Are we to get rid of the kissing of icons because of the flu? Surely, Covid is more deadly, but flu is actually deadly as well. Do we just start changing all of our practices because we are more concerned with maximum health than the salvation of our souls?
I think if we focus on salvation, the good health will follow. Not in all cases, we must be willing to deal with consequences whatever they may be to be faithful, but God never blesses faithlessness and we depend upon the word of God more than our daily bread.
https://patentscope.wipo.int/search/en/detail.jsf?docId=WO2020060606 (666 biosoftware)
https://www.modernatx.com/mrna-technology/mrna-platform-enabling-drug-discovery-development (MRNA Operating System)
There was after all a time when a majority of bishops, in the east at least were teaching Arianism, if you’d taken that snapshot of as The Churches position you’d be in trouble. So I suppose we just need to be faithful and cautious, and know that The Holy Spirit will speak clearly at the right time.
I personally think this was the most important part of your article, and very well done – thank you – “…we borrow money from godless usurers for things we want and not need, we send our children to schools which overtly brainwash them with godlessness, we partake in godless amusements, we simply accept multiple layers of identifications to make life easier and never reflect upon the spiritual component of people being reduced to numbers, and etcetera. We may not be taking the Mark of the Beast, but “friendship with this world is enmity with God” (James 4:4) and we sure as heck cozy ourselves up to the world. To the degree we have compromised and embraced the world and the love of its goods (cf 1 John 2:15-17), we have deliberately turned away from God. If the Mark of the Beast is spiritual and on some sort of spectrum, then most of us are on the spectrum–just like the lapsed of the early Church who were given varying degrees of penance for their varying degrees of apostasy. If we are honest with ourselves, we have almost gone “all the way” into apostasy and taking the Mark. This gives us every reason to repent and be in the world, but not of this world.”

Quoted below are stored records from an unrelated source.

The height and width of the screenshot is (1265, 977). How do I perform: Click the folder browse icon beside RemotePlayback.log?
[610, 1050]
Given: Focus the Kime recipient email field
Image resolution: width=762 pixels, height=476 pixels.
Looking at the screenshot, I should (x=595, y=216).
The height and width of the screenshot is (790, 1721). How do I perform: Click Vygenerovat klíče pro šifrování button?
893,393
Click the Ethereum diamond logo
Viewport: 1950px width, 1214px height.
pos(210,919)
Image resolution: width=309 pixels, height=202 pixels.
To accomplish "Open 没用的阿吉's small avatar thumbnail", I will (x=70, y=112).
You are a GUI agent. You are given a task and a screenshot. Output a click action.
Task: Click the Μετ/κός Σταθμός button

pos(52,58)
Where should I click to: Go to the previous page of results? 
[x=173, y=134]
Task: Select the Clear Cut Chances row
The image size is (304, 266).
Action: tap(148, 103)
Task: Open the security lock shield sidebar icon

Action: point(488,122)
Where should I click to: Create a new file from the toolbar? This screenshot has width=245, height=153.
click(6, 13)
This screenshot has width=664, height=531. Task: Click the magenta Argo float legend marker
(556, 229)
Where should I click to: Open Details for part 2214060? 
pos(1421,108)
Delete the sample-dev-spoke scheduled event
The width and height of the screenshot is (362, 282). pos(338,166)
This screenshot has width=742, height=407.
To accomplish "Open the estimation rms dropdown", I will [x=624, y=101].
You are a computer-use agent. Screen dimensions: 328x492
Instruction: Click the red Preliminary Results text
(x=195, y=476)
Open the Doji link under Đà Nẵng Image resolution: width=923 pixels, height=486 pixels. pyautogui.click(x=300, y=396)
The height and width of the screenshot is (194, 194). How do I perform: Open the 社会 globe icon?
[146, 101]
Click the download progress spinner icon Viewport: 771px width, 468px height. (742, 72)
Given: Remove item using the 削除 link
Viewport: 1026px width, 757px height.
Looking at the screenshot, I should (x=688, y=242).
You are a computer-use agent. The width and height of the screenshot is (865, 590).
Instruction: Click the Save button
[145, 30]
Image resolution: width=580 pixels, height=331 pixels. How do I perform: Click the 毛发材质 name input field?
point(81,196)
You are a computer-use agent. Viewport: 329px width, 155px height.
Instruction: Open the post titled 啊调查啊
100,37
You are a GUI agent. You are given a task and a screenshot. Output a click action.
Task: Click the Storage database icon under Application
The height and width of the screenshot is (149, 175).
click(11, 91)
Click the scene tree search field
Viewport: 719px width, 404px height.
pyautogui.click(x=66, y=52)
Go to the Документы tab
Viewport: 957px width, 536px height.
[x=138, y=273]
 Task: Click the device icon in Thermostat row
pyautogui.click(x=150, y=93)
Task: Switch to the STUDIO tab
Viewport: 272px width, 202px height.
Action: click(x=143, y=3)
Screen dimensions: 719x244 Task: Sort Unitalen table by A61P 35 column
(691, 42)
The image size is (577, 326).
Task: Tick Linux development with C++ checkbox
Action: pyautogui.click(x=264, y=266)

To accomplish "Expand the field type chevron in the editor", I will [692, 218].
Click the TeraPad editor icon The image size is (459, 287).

Well if Christ save us from death, if we are fearless in Faith, if we trust God’s protection, isn’t cowering in fear to secularism and scientism to “save” our lives, quite near to “rejecting Christ”. Are we so far off from true Faith that we fail to see this as obvious? Isn’t our blood sacred? Are we defiling ourselves by injecting fetus cells, sometimes animal, or DNA changing elements?